Adequate and immediate pain control through carefully considered prescribing reduces patient suffering, medication wastage and healthcare utilization costs. CYP2D6 phenotype is not assessed routinely so clinicians adopt a ‘trial and error’ approach to prescribing that includes increasing doses of analgesic prodrugs and adding pain adjuvants when analgesic response is suboptimal. Some adjuvants are prescribed as primary analgesic agents for neuropathic pain (e.g. anti-depressants (amitriptyline) and anti-convulsants (gabapentin, pregabalin)) but they are also prescribed as a secondary agent in combination with other analgesic drugs for neuropathic and nociceptive pain. The British National Formulary acknowledges risks associated with PM and UM phenotypes being at risk of sub-optimal response and/or adverse drug reactions [12,41]. However no further prescribing guidance or information on CYP2D6 polymorphisms is provided.

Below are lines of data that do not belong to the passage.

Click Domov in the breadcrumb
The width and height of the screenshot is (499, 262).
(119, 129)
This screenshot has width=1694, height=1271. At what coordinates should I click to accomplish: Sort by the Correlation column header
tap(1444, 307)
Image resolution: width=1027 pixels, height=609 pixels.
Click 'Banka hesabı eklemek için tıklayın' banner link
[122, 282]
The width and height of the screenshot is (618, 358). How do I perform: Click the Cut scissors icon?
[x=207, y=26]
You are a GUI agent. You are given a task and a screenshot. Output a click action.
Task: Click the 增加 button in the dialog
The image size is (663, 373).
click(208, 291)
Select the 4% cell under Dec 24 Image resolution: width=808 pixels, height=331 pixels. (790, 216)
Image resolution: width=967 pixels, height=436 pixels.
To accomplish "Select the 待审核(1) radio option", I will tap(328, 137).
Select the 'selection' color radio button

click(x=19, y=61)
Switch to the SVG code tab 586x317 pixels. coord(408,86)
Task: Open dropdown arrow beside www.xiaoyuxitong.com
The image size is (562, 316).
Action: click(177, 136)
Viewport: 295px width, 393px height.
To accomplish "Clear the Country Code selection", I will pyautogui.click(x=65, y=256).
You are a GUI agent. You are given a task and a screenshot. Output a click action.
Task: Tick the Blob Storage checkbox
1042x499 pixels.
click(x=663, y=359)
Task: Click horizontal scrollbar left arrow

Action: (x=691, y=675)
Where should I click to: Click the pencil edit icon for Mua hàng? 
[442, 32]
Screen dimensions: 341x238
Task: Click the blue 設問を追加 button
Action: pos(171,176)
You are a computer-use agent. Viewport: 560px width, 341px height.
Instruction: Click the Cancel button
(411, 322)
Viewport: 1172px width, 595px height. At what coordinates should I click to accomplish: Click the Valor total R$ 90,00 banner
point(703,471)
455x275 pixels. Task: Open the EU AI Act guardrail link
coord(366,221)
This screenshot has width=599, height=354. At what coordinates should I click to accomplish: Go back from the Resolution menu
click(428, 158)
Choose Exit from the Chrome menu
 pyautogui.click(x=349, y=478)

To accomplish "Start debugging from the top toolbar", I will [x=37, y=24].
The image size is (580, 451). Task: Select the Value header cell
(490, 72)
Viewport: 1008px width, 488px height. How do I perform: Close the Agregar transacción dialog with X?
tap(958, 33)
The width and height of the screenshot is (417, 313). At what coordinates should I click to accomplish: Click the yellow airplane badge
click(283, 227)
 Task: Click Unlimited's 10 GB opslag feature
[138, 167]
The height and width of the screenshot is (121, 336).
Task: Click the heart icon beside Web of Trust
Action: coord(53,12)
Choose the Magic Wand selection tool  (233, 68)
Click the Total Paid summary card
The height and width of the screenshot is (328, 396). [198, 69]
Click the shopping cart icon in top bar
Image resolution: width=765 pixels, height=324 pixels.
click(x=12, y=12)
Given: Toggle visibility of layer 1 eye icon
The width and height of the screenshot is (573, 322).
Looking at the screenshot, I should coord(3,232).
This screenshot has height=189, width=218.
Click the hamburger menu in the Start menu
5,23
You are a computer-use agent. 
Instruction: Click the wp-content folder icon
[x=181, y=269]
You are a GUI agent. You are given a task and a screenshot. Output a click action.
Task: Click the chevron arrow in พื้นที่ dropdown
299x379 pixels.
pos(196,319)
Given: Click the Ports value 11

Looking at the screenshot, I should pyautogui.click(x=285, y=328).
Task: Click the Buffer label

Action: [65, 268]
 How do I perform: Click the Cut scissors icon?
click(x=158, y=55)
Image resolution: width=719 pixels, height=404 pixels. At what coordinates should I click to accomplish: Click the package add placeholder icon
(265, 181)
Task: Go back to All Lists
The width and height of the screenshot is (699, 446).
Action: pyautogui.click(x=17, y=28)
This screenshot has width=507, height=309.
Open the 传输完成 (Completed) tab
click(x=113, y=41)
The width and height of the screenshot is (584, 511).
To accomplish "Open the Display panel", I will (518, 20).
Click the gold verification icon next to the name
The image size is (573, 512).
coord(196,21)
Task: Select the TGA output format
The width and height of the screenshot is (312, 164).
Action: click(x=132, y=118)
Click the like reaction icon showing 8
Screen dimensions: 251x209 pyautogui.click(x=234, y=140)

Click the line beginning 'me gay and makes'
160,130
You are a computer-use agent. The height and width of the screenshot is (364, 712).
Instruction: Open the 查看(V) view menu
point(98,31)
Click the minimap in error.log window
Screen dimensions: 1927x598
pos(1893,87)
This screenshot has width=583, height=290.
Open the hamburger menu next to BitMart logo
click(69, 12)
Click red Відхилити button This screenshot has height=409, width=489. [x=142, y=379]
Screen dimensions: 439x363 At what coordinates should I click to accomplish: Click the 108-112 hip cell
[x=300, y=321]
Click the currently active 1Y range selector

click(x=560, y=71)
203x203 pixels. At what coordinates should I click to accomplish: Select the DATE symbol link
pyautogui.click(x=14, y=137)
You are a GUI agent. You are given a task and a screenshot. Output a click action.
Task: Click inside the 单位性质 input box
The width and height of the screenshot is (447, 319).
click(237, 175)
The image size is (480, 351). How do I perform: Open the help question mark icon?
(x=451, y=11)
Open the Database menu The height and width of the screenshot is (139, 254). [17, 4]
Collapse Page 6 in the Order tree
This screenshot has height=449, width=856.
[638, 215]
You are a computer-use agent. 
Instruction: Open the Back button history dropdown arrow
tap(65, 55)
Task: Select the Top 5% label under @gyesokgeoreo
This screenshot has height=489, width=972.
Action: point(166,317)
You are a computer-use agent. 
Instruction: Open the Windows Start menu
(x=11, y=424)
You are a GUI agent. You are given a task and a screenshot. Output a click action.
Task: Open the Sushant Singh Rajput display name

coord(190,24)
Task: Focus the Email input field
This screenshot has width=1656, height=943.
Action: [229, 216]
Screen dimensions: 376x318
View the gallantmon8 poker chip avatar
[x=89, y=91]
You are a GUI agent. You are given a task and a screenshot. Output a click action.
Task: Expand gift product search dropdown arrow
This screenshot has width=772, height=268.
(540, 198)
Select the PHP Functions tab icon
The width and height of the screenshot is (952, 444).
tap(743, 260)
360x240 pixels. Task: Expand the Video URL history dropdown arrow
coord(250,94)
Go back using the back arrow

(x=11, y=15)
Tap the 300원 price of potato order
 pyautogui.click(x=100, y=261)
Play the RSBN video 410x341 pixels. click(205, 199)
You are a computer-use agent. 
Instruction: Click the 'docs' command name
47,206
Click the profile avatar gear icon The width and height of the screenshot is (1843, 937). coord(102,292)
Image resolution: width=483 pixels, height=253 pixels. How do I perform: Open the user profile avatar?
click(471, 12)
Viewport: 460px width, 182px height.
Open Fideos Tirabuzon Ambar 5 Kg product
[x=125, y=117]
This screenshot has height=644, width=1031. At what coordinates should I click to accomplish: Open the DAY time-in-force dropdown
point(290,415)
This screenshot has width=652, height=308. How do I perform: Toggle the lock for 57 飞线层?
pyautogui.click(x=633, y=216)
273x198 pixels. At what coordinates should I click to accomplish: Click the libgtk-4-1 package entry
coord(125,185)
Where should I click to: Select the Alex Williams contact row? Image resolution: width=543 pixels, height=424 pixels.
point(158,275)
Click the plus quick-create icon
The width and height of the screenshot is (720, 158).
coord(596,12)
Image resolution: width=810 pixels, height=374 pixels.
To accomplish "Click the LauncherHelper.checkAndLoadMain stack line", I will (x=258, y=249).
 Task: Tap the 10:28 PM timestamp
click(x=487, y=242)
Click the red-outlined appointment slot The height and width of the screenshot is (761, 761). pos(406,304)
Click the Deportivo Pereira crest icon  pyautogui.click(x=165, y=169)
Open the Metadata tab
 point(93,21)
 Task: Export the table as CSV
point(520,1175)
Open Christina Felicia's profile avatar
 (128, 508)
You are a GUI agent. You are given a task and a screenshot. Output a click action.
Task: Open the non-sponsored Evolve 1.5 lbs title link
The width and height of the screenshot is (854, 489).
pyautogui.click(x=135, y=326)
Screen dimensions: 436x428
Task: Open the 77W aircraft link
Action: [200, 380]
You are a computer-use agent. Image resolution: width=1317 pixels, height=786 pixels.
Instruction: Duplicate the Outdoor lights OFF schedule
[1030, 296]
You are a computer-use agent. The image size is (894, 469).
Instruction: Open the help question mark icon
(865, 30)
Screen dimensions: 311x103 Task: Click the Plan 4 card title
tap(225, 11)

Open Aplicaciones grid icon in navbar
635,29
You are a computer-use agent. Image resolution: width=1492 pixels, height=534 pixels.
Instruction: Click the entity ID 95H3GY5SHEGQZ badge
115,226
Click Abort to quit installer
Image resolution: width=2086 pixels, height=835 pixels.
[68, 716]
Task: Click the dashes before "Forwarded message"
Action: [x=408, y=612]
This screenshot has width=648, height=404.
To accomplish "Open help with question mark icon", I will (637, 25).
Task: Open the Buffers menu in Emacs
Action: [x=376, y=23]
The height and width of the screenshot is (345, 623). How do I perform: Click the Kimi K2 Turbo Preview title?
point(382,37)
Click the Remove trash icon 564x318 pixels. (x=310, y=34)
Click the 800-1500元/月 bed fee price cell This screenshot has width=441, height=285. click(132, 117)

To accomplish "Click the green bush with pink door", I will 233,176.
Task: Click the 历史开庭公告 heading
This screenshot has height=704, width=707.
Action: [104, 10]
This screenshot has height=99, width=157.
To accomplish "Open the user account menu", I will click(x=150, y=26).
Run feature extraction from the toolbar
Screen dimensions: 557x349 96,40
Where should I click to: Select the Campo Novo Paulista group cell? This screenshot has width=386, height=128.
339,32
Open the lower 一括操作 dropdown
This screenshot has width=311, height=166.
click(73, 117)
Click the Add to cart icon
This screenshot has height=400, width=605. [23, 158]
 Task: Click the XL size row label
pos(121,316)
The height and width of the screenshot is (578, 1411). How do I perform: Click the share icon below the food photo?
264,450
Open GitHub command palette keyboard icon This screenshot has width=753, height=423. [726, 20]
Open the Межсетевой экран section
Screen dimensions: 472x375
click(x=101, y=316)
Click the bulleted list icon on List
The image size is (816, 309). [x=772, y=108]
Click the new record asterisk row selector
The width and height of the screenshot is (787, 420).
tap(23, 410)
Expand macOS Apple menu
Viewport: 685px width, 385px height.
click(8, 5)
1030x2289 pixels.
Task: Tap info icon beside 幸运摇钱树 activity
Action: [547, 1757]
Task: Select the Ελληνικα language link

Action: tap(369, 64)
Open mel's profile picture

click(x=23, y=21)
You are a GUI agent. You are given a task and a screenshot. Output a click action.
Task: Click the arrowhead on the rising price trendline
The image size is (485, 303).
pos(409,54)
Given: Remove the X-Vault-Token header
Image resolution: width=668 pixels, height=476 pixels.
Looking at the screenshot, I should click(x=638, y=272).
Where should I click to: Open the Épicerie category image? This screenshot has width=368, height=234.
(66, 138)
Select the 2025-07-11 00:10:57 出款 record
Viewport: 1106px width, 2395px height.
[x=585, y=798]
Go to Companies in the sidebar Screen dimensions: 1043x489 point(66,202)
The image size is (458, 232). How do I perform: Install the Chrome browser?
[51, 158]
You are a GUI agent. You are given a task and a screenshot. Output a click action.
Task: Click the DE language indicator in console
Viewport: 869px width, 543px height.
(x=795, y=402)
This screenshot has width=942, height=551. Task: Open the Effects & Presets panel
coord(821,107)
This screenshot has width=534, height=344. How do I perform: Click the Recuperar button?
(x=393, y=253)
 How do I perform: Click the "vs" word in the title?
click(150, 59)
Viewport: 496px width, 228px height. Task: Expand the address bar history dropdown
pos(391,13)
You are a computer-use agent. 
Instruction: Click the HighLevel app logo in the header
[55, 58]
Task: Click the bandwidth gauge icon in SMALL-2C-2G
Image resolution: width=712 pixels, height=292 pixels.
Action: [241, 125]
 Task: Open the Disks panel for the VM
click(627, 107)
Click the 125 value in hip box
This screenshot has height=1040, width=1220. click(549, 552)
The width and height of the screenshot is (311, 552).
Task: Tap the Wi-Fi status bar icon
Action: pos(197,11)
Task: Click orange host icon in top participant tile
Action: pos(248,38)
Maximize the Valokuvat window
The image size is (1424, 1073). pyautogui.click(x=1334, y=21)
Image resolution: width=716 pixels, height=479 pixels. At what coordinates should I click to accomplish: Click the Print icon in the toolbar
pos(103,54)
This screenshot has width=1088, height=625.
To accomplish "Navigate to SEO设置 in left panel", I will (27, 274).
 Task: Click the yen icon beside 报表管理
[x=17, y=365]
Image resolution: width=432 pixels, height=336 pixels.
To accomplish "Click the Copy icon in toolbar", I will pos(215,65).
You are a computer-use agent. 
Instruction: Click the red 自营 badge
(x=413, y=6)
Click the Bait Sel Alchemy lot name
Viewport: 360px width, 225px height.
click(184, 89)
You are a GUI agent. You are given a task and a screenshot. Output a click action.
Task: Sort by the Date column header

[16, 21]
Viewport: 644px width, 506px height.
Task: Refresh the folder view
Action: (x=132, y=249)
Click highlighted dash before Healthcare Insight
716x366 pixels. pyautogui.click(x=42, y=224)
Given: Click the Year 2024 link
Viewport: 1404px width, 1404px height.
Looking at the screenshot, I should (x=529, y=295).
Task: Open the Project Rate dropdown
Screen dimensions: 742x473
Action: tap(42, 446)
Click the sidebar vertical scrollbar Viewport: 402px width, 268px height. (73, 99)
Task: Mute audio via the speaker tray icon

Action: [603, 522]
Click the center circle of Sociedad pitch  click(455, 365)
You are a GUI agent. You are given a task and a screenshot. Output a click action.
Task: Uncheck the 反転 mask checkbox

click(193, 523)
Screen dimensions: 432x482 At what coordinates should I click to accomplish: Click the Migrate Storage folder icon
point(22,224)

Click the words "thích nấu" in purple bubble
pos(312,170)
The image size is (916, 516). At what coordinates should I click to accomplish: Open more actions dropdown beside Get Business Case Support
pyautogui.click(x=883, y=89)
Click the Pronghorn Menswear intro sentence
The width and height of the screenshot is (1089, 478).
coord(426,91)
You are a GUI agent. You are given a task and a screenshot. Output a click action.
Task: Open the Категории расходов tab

Clearly, more information is needed, especially with respect to alternative prescribing information and CYP2D6 inhibitors to be avoided. Healthcare professionals need to be proactive in protecting patients from potentially serious adverse events associated with CYP2D6 inhibition. Medication reviews should check for risks of CYP2D6 inhibition, especially when there is medication change. Patients need to be made aware of risks of drug interactions from over the counter medication that could alter CYP2D6 function and affect the efficacy of any prodrugs. There should be continuous professional education for CYP2D6 in pain management prescribers. The International Society of Pharmacogenomics recommends that pharmacogenomics should be integral to the pharmacology curriculum for medical, nursing and pharmacist students [43].

Conclusion

There is a needs indent for greater awareness of pharmacogenomics especially on CYP2D6 in the field of pain management through education and a need for algorithms to aid prescribing. The development of CYP2D6 screening at the point of care by genotyping and/or phenotyping from, for example, urinary codeine metabolites is necessary to personalize medication to CYP2D6 genetic profile to reduce the risk of sub-optimal analgesia and adverse events due to drug interactions.